What this task involves:
The required output is the exact run of lines below that opens at the line with "Open the application title dropdown menu" and closes at the line with "Open the Tổng".

Stored data entries:
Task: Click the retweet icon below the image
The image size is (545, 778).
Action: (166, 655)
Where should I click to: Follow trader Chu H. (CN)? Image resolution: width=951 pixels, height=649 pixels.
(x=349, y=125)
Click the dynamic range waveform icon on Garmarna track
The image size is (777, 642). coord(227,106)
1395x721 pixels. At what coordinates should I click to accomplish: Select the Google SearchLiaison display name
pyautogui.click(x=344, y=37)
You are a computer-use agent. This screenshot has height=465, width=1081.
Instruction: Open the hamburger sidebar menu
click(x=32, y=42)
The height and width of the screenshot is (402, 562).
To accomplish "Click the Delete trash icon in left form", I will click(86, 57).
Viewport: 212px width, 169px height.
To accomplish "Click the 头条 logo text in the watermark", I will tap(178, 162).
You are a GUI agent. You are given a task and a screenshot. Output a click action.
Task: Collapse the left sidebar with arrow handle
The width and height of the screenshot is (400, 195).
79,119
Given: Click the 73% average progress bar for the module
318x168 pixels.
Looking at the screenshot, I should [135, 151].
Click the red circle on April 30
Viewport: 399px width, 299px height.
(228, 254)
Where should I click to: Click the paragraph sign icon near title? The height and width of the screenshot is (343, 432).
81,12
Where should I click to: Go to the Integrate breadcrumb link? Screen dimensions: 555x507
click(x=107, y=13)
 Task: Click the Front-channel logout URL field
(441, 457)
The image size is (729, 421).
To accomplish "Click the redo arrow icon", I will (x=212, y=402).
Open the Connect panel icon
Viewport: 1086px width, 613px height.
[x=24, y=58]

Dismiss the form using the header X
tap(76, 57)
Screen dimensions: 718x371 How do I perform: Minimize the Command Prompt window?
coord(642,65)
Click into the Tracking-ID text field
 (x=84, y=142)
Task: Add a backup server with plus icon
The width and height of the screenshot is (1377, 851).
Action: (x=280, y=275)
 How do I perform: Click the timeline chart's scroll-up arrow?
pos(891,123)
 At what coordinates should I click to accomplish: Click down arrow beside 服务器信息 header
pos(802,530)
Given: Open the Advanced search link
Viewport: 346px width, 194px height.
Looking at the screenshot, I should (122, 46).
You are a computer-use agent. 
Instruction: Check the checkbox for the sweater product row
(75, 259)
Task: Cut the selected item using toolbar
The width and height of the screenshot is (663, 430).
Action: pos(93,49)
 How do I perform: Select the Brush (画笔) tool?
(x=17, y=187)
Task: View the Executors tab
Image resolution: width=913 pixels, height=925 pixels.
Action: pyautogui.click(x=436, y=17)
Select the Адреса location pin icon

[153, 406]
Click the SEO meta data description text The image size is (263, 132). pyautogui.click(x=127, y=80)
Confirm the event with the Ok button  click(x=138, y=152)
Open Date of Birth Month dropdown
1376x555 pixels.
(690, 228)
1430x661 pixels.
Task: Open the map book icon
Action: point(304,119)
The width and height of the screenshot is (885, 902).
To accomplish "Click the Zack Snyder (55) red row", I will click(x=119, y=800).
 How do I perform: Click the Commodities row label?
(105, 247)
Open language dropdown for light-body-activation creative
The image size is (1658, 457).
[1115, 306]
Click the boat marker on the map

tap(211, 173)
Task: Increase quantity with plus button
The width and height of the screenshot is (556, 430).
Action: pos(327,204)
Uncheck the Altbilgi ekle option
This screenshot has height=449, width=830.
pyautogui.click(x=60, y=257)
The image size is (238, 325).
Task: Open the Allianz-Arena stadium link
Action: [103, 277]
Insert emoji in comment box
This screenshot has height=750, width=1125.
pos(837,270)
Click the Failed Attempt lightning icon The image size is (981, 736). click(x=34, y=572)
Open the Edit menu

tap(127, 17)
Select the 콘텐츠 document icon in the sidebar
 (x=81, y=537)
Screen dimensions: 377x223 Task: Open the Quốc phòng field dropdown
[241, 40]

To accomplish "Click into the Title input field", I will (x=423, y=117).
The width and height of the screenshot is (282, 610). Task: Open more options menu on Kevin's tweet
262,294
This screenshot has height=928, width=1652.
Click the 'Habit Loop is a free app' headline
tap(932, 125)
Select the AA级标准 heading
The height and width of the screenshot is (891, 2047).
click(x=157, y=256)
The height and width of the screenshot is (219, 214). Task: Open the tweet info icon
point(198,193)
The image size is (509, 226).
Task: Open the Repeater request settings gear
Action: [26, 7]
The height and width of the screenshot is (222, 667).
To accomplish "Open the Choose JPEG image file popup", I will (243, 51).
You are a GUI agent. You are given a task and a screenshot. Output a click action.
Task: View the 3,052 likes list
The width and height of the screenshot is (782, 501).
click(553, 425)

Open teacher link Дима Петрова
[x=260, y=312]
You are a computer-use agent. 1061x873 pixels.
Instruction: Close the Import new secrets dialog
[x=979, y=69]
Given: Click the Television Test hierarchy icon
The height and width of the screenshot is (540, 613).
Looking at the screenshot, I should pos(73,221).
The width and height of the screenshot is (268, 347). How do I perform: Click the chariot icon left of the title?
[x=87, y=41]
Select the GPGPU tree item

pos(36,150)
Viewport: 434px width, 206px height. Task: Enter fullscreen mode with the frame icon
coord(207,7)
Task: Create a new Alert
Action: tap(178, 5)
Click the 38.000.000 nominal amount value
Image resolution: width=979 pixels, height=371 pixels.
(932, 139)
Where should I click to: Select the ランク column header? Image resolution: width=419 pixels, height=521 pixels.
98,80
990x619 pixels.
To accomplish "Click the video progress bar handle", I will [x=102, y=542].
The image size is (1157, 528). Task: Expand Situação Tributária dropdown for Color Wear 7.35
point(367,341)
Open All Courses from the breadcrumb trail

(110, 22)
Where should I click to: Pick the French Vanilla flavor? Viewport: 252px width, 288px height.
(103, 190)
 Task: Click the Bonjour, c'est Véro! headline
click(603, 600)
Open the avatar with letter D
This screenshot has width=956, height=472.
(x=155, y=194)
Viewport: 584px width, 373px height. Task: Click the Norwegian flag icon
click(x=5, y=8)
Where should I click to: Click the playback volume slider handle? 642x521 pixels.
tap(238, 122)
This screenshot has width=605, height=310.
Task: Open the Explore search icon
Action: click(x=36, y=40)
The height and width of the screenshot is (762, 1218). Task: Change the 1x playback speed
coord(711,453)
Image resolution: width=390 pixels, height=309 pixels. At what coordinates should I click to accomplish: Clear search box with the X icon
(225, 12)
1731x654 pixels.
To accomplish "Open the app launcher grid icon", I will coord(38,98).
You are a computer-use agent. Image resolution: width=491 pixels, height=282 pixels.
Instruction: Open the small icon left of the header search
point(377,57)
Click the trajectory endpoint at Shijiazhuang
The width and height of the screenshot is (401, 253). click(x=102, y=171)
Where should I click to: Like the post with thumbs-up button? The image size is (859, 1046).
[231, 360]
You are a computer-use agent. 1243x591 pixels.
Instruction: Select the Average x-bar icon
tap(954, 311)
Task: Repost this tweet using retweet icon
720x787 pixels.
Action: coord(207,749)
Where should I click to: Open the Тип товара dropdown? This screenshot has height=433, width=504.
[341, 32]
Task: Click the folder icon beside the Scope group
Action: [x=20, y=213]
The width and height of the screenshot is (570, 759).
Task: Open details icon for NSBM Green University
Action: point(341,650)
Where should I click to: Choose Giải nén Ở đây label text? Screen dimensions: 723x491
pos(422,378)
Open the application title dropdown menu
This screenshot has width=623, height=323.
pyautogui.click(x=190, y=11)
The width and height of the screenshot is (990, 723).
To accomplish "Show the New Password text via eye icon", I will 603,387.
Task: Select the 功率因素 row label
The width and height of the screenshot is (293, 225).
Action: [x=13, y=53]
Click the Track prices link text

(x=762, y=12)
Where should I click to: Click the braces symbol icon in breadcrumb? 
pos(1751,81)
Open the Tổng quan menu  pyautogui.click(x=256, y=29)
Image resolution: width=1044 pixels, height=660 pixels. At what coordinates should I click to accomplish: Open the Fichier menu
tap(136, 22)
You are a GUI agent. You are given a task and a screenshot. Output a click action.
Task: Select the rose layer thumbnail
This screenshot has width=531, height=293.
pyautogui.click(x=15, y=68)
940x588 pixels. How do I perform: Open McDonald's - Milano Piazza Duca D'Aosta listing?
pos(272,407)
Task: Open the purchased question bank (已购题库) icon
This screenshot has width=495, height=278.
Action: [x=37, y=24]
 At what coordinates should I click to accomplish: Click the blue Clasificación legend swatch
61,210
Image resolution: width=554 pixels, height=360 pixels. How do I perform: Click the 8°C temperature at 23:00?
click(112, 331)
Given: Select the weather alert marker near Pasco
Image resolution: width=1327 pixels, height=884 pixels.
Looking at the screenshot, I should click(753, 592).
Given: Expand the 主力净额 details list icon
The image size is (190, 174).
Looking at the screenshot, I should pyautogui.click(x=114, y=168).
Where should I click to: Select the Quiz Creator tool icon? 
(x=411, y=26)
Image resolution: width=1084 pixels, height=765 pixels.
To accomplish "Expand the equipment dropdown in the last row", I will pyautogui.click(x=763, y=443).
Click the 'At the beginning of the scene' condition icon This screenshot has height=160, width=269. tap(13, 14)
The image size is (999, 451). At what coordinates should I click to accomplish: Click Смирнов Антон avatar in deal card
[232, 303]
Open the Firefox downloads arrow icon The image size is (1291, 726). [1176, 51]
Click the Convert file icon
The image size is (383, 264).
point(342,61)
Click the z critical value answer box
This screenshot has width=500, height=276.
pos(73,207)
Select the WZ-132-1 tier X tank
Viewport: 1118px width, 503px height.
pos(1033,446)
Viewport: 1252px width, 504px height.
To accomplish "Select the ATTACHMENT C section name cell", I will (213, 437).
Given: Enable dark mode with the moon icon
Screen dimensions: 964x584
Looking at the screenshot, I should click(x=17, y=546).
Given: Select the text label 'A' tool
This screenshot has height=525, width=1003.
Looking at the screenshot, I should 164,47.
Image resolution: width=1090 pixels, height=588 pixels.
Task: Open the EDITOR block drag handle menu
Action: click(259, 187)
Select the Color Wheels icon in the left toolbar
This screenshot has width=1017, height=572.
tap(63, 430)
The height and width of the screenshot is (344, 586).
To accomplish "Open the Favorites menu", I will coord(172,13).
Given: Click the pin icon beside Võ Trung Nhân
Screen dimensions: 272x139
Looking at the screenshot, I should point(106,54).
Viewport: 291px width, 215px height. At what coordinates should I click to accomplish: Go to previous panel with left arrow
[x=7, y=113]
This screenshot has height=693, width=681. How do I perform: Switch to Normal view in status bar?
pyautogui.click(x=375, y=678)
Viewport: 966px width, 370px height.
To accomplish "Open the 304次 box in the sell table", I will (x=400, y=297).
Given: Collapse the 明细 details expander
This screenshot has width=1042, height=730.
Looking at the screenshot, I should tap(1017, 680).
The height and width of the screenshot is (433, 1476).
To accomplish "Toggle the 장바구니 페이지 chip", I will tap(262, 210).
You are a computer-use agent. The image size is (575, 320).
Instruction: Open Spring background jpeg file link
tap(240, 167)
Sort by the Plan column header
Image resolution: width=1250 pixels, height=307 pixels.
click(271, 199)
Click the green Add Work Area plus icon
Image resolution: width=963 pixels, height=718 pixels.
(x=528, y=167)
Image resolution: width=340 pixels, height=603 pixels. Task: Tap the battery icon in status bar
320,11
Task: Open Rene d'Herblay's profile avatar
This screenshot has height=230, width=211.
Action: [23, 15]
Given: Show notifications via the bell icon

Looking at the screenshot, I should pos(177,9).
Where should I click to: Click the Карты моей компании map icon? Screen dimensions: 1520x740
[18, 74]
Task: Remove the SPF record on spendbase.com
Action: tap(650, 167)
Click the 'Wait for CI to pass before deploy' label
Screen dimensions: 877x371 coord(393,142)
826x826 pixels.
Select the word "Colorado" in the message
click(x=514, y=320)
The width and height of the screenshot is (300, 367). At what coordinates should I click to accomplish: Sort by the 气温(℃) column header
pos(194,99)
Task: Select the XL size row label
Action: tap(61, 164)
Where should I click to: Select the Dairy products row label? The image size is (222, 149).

Response to the task:
Open the application title dropdown menu
This screenshot has width=623, height=323.
pyautogui.click(x=190, y=11)
The width and height of the screenshot is (990, 723).
To accomplish "Show the New Password text via eye icon", I will 603,387.
Task: Select the 功率因素 row label
The width and height of the screenshot is (293, 225).
Action: [x=13, y=53]
Click the Track prices link text

(x=762, y=12)
Where should I click to: Click the braces symbol icon in breadcrumb? 
pos(1751,81)
Open the Tổng quan menu  pyautogui.click(x=256, y=29)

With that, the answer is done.